In addition to empirical evidence, several theories point in the direction that people are motivated by different factors rather than just the desire for money or advancement. Frederick Herzberg was a clinical psychologist and the first to show that satisfaction and dissatisfaction at work is caused by two different factors; Hygiene factors and True motivators. He believed that hygiene factors explain why we become de-motivated or dissatisfied by something, whereas the true motivators explain why we become motivated or satisfied by something.
According to Hertzberg the hygiene factors, which cause dissatisfaction if they are not met, relate to aspects that define the job context such as salary, job security, work conditions, status and the relationship with supervisors and colleagues. The true motivators, on the other hand, relate to aspects that are directly involved in doing the job such as; professional development, responsibility, creativity, achievement, advancement, recognition and the work itself. These aspects represent a far deeper level of meaning and fulfillment. Herzberg's research proved that people are not truly motivated by the hygiene factors, but only by the true motivators. We only strive to achieve the hygiene factors because we are unhappy without them; but once satisfied the effect soon wears off. Many people are still under the impression that money is a primary motivator; but rather than motivate us, money has the power to de-motivate us if it is below par. There is a big difference. Although money is important, we need more to be truly fulfilled at work.

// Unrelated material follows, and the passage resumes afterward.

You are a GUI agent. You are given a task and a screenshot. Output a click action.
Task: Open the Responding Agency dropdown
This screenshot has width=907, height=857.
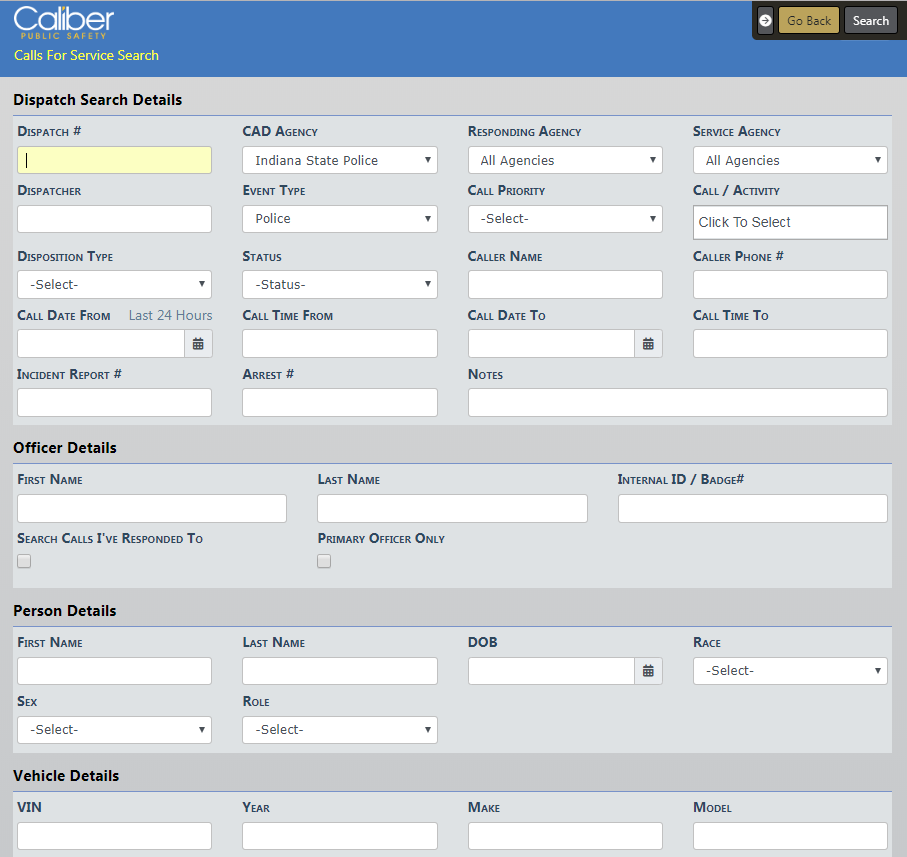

According to SDT, people are intrinsically motivated, and become self-determined, when they experience a high degree of competence, connection and autonomy. Competence reflects the need to gain mastery of tasks and learn different skills. Connection (or relatedness) is about feeling a sense of belonging and attachment to other people, and autonomy is about being in control of our own behaviors and goals. When these needs are thwarted, people’s performance and wellbeing suffer as a result.
According to Deci, giving people extrinsic rewards (such as money, prizes, and acclaim) for already intrinsically motivated behavior can undermine performance. The reason is that the behavior starts to become controlled by an external reward, meaning that people begin to feel less ownership and control of their actions. Deci also suggests that offering unexpected positive encouragement and feedback on a person's performance can increase the level of intrinsic motivation. Why? Because feedback helps people to feel more competent, which is one of the key needs for personal growth.

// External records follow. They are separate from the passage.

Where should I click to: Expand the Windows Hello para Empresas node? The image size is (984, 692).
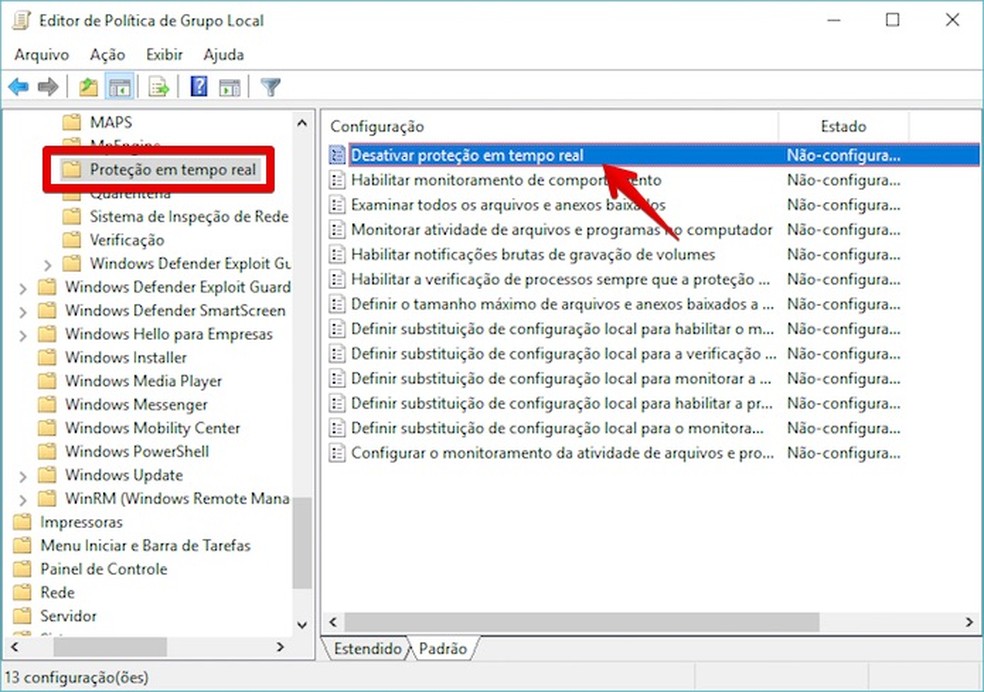(x=23, y=334)
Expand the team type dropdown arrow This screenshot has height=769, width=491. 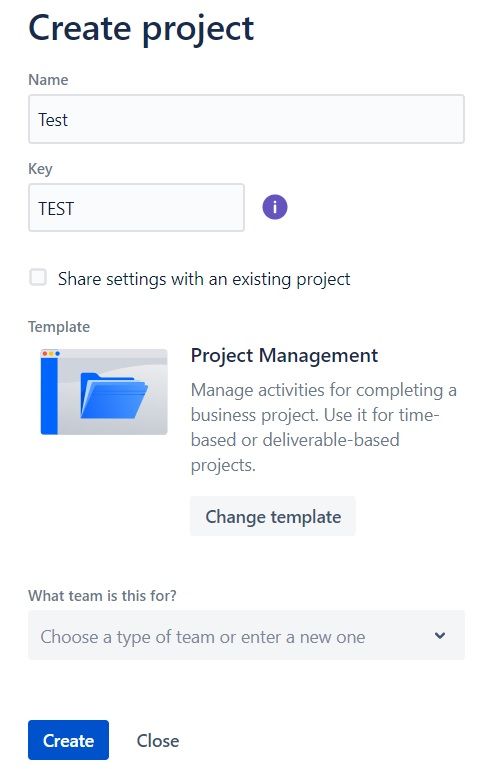coord(440,636)
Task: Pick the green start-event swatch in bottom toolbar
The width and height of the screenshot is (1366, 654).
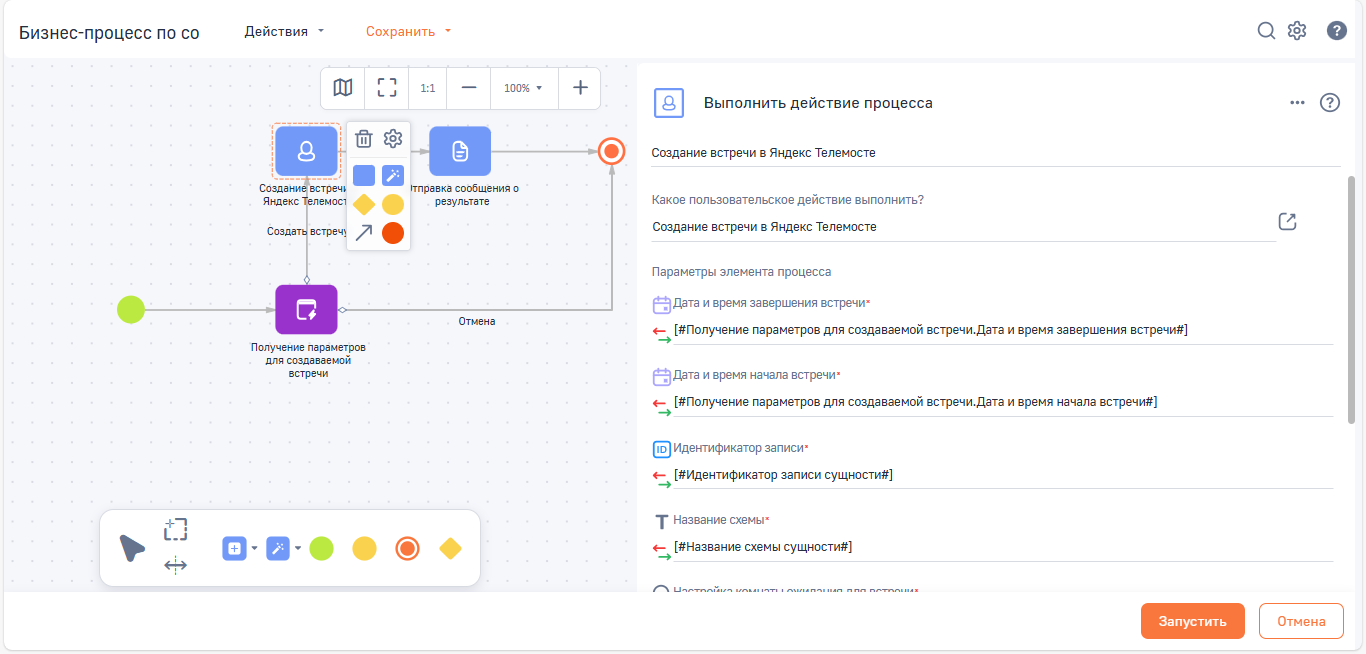Action: pos(321,547)
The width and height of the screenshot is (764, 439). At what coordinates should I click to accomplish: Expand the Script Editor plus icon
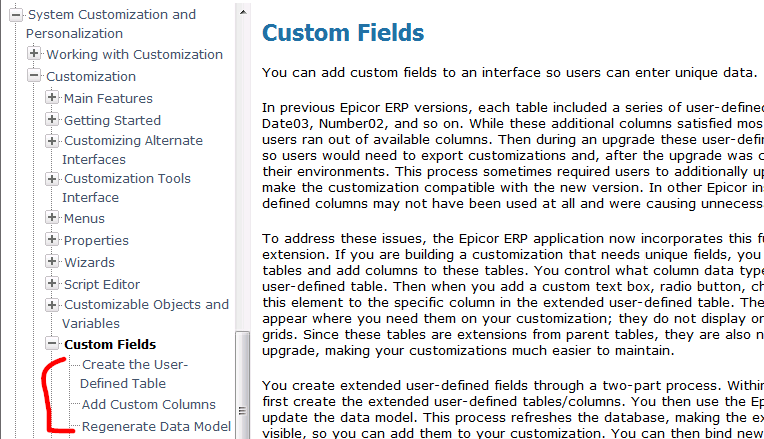click(x=52, y=283)
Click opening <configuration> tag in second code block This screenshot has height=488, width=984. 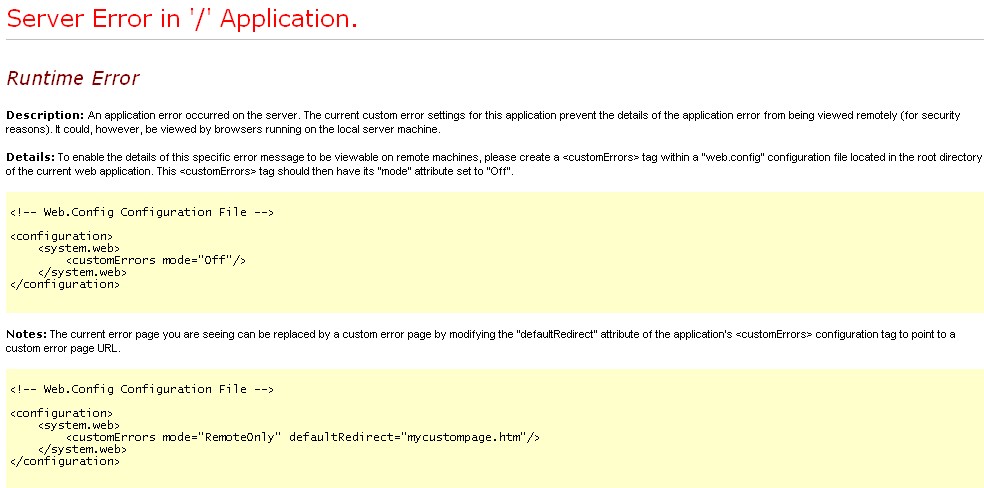point(61,413)
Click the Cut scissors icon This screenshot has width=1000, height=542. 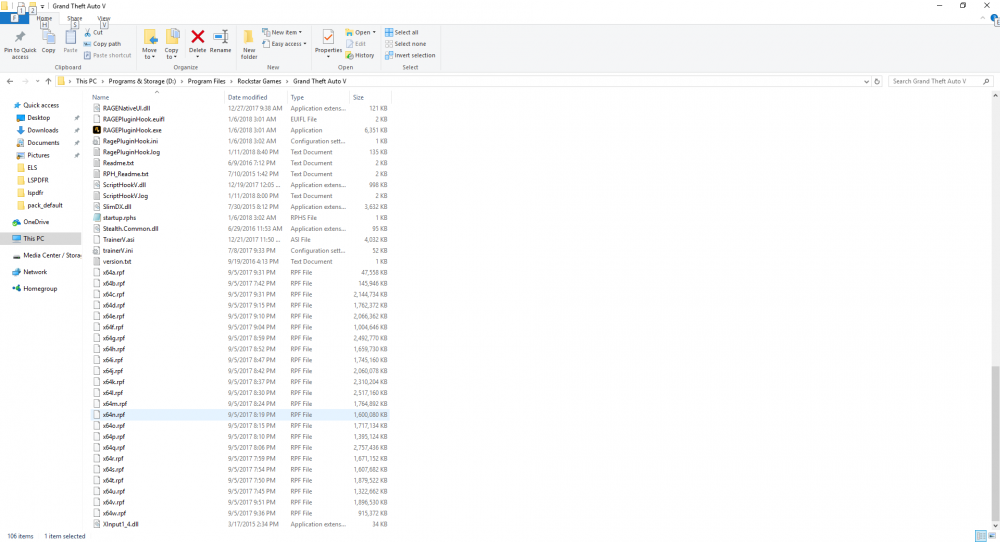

Reflection: How good are you at catering for people’s emotional needs?
Take a moment to consider how good you are at identifying and helping fulfill each of your team member’s personal needs. This is not about bending over backwards and giving in to everyone’s desires, but about understanding people’s deeply rooted emotional drivers and removing the concerns which otherwise will prevent them from fully performing within the team.
- How often do you engage people in one on one conversation and enquire about what they like the most and the least about their job?
- In which ways do you help create a great team spirit which people can be part of?
- How do you help people grow, acquire new skills and utilize existing talents?
- In which ways do you support people in working autonomously?